To understand the full gravity and scope of what this company is trying to solve, I must point you briefly to the current landscape of the world around us. In my previous blog, I wanted the reader to acknowledge that humanity is going through a technological shift. We are moving into the digital age, the 4th Revolution. How we use the data around us is about to change dramatically, data will be traded on the open market via NFTs (non-fungible tokens), our energy will likely in the near future be traded on a local market by members of our own community rather than just large energy companies, (for more information I suggest looking into energy web token). In the future we will likely be able to sell our data for a price to these social media companies to use, we already have solutions built to compensate us for having advertisements thrown at us 24/7 e.g., Brave browser.
As a scientist myself, when I did my thesis for my degree I did a meta-analysis (an analysis on large amounts of data gathered from multiple related studies) comparing two chemotherapy drugs, Paclitaxel and Docetaxel in their treatment for Metastatic Breast Cancer (MCB). In short, there was no significant difference between the two in their effectiveness to treat MCB. The data I gained from that study and the conclusion made me wonder how many drugs were being developed unnecessarily that didn’t solve a problem? Were these drugs simply being developed for the sake of being developed? Was it all about the money? A drawback from the whole analysis for me was that there was a lot of wasted data that didn't make the cut, but having stumbled across Vectorspace, I wonder if at the time of the analysis if I had their technology available to me, would I have been able to find further hidden relationships in the data I had extracted from the numerous studies?
I will not be the only one who has thought this. Vectorspace, having partnered with PubMed – a database for scientific literature and the national library of medicine will have thousands of customers from the scientific community and hundreds of large scientific and academic institutions enquiring into their service throughout the next decade.

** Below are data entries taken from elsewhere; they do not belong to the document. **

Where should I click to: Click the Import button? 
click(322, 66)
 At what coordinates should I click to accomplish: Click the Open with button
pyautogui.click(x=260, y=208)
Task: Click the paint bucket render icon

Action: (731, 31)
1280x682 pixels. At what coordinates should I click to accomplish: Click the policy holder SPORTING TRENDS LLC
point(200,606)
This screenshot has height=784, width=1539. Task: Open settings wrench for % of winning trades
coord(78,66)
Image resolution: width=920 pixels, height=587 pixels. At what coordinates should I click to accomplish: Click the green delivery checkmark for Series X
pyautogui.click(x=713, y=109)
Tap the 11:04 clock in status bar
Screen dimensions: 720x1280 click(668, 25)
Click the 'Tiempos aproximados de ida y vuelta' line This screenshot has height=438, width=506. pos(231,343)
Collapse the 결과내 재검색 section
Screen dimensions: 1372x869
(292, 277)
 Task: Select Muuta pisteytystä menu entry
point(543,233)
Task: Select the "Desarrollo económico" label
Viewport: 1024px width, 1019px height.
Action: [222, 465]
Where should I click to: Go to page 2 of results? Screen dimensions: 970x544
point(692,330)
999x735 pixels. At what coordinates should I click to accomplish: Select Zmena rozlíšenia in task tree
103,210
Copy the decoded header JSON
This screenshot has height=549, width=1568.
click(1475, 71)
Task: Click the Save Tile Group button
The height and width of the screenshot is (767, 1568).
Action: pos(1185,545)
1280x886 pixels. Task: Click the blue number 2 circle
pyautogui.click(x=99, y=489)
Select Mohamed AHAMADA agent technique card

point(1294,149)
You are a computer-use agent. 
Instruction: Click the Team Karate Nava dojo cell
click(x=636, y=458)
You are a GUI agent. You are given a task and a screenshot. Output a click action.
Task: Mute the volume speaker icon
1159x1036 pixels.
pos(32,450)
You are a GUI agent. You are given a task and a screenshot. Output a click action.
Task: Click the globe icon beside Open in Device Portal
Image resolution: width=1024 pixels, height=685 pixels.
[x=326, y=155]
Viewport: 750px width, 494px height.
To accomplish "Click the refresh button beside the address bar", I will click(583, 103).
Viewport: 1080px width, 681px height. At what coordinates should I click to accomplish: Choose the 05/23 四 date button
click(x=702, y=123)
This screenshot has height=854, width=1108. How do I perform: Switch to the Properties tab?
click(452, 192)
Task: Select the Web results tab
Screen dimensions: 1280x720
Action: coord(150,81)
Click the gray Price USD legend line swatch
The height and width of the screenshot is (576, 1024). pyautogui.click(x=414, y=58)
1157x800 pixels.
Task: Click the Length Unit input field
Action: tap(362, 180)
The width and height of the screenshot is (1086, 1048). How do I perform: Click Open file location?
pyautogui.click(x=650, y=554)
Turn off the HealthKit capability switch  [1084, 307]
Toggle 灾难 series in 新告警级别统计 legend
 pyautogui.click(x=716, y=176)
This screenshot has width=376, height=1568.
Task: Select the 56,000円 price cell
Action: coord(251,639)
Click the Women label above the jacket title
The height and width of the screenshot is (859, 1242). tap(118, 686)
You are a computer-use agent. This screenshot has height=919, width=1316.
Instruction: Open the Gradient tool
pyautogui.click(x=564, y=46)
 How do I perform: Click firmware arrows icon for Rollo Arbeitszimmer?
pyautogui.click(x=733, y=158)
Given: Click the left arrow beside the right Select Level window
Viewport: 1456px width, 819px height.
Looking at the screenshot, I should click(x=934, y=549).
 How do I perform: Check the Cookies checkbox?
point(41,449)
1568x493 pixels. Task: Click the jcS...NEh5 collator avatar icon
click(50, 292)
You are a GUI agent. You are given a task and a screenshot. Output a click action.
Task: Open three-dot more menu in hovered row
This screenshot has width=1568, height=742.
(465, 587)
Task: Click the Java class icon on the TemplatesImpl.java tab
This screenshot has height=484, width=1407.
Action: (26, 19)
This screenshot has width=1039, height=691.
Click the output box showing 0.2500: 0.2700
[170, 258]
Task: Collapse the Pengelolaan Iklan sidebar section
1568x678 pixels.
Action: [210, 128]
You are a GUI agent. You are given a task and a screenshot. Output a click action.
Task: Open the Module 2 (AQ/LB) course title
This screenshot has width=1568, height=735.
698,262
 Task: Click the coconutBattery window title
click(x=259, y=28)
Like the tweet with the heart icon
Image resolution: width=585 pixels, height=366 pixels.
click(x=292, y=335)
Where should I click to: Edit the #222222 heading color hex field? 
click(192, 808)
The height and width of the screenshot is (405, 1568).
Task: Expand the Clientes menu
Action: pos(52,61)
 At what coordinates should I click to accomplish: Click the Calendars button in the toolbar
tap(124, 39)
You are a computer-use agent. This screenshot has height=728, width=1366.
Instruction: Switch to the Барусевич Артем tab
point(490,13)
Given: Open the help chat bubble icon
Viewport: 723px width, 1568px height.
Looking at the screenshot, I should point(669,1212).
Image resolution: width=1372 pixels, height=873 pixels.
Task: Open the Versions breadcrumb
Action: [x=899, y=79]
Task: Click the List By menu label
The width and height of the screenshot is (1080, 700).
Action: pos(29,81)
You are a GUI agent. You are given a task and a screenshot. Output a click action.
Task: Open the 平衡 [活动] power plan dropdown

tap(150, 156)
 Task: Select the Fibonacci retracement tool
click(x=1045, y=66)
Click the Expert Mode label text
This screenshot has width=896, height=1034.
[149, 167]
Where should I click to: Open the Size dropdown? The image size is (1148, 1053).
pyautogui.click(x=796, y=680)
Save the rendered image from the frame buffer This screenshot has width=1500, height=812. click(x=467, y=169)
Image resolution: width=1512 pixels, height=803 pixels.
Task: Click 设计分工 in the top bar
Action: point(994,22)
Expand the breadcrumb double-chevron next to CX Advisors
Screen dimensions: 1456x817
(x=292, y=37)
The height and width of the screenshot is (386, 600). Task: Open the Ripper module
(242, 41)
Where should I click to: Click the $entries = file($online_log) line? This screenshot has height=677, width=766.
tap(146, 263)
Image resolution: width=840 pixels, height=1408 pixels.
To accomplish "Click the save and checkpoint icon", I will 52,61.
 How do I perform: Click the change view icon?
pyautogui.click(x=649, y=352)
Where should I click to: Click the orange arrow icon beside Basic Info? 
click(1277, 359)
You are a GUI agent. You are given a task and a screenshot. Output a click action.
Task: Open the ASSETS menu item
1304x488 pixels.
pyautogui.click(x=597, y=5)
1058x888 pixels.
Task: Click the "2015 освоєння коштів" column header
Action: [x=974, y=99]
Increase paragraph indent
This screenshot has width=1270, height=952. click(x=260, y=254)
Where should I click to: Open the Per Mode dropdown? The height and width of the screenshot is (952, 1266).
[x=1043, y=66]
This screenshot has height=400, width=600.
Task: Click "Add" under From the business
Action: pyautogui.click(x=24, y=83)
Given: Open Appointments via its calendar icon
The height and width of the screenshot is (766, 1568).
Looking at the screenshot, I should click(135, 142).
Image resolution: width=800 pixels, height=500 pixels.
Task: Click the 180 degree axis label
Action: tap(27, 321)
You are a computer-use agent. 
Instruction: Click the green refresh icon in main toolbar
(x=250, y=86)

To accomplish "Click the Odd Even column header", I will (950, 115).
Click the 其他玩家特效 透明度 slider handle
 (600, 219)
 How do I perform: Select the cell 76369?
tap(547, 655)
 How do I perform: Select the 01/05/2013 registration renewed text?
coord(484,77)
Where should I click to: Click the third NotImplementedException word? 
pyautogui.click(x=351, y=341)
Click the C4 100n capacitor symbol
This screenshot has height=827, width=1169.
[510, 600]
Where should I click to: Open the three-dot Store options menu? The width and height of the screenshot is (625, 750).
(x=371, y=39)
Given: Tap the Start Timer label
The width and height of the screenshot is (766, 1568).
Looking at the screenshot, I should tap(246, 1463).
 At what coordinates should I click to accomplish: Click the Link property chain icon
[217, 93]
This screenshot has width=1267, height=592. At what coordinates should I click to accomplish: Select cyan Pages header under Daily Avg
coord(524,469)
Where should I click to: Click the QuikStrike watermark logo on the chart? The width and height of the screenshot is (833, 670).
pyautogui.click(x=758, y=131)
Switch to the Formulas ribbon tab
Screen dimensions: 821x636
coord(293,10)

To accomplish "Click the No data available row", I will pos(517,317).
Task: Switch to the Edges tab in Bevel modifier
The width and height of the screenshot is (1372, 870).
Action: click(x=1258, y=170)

Vectorspace, besides working in the bioscience area, aims to provide datasets for financial institutions such as the S&P 500, and I suspect it won’t just be for them but many other large exchange groups. The question then becomes how much longer before other sectors begin to enquire, such as sports teams and other businesses.
Advancements in artificial intelligence and machine learning are already being seen notably by companies such as Tesla and Google with their self-driving cars. Data-driven networks such as Facebook and Instagram will further look into artificial intelligence to enhance the quality of the data and advertisements they push to us consumers to enhance their own revenues.
If you’re not looking into Vectorspace the company or the space they are in then someone else will… for what is the cost of understanding in a world where knowledge is a common commodity and easy to obtain, but wisdom is an illiquid market?